Hasta tres veces se aplazó la adjudicación, tales eran las presiones para que el hospital fuera adjudicado al conglomerado de Sumarroca y Setoain. Su oferta (1.200 millones) era la más baja. La adjudicación era un regalo encubierto, con un concierto con la Seguridad Social de 1.700 millones anuales como garantía de futuro. Finalmente, en julio de 2001, la Junta de Acreedores, en la que tenían un peso importante Hacienda y la Seguridad Social, lo adjudicó a Catalana de Diagnósticos, del grupo Ibérica de Diagnósticos, cuyo consejero delegado era Víctor Madera, que concurría con el fondo británico de capital riesgo CVC Partners. Madera había hecho la mejor oferta, pero igualmente era un regalo.

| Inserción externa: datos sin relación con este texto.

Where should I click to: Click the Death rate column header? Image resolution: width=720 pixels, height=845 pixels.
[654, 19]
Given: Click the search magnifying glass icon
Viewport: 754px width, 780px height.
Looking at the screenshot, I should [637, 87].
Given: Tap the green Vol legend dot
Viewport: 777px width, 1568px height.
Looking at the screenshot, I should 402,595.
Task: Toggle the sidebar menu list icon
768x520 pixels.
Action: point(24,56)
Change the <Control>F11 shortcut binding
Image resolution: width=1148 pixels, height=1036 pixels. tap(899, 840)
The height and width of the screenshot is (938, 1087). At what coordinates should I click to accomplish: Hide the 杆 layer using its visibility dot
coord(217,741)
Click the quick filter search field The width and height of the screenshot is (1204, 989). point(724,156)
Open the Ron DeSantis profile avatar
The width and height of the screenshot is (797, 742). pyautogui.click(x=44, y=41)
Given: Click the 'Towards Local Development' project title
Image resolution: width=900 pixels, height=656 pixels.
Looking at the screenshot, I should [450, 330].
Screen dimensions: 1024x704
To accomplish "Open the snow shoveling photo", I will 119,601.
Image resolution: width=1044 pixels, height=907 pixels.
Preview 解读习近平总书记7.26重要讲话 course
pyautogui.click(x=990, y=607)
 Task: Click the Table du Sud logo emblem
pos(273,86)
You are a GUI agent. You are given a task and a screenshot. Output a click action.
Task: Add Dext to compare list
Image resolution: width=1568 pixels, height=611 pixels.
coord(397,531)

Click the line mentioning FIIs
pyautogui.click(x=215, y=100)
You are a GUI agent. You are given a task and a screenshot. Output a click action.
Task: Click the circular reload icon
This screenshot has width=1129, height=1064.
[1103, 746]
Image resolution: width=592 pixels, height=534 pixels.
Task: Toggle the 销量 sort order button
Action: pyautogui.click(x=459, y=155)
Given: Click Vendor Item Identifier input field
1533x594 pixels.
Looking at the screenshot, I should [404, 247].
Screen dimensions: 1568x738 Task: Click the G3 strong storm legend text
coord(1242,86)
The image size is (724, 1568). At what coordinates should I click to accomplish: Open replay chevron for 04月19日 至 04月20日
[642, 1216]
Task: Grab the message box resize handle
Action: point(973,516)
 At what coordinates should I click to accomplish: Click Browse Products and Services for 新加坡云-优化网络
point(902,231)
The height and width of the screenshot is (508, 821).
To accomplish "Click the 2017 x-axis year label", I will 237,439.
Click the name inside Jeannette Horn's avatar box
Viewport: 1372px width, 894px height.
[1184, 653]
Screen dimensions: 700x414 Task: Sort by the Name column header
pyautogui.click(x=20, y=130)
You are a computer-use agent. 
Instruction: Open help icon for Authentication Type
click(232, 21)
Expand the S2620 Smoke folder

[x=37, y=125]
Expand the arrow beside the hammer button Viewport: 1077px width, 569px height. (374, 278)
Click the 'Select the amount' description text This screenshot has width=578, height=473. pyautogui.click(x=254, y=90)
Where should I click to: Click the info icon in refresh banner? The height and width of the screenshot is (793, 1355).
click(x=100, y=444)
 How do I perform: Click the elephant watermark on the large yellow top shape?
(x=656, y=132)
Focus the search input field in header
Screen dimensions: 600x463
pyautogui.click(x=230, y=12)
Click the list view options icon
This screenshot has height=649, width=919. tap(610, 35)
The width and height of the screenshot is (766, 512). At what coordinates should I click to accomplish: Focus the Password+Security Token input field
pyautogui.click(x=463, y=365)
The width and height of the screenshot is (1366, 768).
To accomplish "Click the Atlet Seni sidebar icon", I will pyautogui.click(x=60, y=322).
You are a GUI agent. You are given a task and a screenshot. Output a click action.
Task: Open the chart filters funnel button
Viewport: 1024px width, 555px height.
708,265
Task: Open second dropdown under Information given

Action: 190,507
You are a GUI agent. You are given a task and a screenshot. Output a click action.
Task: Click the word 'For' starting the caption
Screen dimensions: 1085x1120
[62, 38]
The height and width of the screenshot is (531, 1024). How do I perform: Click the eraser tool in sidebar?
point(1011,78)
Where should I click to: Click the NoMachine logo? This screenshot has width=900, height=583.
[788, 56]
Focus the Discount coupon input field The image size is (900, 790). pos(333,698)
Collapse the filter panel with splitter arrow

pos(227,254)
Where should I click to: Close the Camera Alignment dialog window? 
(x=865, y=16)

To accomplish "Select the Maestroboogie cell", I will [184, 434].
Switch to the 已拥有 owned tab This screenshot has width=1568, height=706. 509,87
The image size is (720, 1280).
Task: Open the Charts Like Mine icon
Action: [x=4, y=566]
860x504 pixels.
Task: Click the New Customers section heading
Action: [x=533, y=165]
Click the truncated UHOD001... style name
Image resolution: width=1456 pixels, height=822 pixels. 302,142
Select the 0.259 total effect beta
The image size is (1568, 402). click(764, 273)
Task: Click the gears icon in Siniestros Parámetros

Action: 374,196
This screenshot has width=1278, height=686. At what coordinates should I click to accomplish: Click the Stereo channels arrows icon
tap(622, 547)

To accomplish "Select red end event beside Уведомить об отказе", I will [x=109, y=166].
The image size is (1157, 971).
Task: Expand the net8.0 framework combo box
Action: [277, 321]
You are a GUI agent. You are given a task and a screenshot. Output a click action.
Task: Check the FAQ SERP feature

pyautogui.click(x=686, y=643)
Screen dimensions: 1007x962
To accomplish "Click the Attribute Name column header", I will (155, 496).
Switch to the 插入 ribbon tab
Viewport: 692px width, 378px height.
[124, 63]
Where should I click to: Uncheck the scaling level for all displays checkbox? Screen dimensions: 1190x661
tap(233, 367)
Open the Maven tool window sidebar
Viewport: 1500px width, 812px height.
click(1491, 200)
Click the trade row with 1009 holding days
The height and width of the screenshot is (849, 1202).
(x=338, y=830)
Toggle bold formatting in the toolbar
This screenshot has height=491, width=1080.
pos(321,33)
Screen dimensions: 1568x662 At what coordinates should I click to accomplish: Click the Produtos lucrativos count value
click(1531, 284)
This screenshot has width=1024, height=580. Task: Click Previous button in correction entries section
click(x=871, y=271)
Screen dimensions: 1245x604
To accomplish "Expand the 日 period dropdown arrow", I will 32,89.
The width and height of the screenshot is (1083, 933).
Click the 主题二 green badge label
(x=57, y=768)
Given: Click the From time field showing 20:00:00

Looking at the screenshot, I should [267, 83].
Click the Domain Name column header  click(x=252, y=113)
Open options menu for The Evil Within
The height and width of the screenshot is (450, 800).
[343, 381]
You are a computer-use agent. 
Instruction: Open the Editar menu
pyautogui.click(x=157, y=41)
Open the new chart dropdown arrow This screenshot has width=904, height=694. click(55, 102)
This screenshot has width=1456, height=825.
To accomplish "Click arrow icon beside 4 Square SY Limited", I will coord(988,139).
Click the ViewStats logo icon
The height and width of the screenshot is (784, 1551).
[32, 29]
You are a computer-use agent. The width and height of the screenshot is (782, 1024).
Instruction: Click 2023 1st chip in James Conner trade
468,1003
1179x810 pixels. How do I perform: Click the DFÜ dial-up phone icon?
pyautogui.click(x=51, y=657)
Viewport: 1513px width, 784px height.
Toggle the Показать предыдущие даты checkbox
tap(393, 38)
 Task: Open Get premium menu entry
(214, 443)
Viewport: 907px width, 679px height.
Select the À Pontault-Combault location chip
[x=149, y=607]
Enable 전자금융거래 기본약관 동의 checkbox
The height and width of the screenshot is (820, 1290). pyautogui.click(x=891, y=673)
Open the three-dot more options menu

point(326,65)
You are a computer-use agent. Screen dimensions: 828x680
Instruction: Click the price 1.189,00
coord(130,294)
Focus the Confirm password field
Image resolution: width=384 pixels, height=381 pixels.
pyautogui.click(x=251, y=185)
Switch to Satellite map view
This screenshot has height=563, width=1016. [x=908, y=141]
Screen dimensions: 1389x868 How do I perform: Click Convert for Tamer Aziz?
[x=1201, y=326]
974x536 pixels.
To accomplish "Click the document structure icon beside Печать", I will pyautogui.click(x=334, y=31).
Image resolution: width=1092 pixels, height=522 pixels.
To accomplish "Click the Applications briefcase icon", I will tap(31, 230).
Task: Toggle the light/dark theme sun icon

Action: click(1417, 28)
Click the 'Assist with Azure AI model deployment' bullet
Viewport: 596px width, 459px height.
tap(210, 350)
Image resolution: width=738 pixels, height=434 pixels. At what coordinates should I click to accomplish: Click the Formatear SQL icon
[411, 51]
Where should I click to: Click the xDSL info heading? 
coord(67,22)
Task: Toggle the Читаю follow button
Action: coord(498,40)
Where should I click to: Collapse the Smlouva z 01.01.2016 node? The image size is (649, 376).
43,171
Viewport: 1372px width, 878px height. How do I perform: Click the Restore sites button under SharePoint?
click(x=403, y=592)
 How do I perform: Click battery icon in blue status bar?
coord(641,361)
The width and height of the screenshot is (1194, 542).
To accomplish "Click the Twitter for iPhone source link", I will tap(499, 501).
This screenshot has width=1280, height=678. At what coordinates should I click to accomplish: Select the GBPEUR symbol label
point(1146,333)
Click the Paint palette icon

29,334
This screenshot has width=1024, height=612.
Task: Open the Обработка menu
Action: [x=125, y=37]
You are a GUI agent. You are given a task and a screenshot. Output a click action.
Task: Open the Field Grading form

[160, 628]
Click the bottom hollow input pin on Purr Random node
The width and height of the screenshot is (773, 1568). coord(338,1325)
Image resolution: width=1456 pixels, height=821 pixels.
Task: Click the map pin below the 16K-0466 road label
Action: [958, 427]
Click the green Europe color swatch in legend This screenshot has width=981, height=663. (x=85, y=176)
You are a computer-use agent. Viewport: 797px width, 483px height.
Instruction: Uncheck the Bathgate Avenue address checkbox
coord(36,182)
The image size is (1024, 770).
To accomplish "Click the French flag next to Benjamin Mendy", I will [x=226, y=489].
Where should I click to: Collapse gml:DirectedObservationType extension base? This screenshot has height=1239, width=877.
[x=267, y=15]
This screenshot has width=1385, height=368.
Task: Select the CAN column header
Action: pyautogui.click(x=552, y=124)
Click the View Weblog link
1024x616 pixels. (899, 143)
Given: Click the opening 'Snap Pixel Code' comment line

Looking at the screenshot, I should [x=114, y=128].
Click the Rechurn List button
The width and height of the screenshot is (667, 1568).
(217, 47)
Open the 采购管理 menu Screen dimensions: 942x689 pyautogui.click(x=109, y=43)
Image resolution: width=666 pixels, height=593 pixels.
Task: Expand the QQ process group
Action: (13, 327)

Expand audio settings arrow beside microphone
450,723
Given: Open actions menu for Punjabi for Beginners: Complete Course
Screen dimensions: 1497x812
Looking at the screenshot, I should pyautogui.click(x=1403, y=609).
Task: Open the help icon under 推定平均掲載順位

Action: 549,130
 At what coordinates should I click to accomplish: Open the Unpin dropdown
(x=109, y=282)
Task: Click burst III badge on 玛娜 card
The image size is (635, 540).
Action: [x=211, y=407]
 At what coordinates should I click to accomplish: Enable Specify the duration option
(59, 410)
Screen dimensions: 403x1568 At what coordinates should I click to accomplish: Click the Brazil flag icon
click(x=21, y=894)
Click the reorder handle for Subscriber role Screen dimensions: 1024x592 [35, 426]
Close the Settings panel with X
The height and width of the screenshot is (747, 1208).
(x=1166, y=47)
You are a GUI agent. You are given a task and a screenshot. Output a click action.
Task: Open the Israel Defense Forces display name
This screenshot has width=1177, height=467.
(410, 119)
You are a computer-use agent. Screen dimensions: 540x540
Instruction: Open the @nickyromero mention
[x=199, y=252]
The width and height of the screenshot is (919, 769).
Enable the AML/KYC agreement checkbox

¿Y quién era Ibérica de Diagnósticos? Esta es otra historia que nos lleva a Castilla-La Mancha donde recaló el médico Víctor Madera de la mano de Fernando Lamata, que fue consejero Sanidad de esa comunidad. Su historia viene a ser el anverso exitoso de lo narrado hasta ahora. A diferencia del HGC, Ibérica de Diagnósticos consiguió un crecimiento fulgurante gracias a la parasitación de la sanidad pública. Con los conciertos que le otorgó Lamata pudo convertir la pequeña clínica que había abierto en Albacete en 1994 en el embrión de lo que hoy es el mayor conglomerado privado de España. Creció primero gracias al nicho que representaban las derivaciones de las listas de espera, y luego gracias a la privatización de hospitales decidida por Esperanza Aguirre en la Comunidad de Madrid.
Madera se hizo con la gestión de varios de los hospitales privatizados. El negocio estaba asegurado pues eran de tamaño medio y podían derivar la asistencia más compleja a los grandes terciarios de Madrid. Ibérica de Diagnóstico ha sido comprada varias veces, y en cada ocasión Madera se ha quedado como máximo ejecutivo. De su fusión con el otro gran grupo privado salió Quironsalud, que en febrero pasado fue adquirido por la multinacional alemana Fresenius. Madera se llevó 400 millones en acciones y sigue al frente del grupo en España. Ahora el consejero Antoni Comín acaba de lanzar una OPA para que la sanidad pública se quede, por 50 millones de euros el Hospital General. Tiene en su mano una buena baza: sin el concierto, difícilmente es viable. Y él tiene la llave del concierto. La lógica ha cambiado. Los parásitos salen caros. Puestos a pagar la factura, mejor que el beneficio se quede en casa.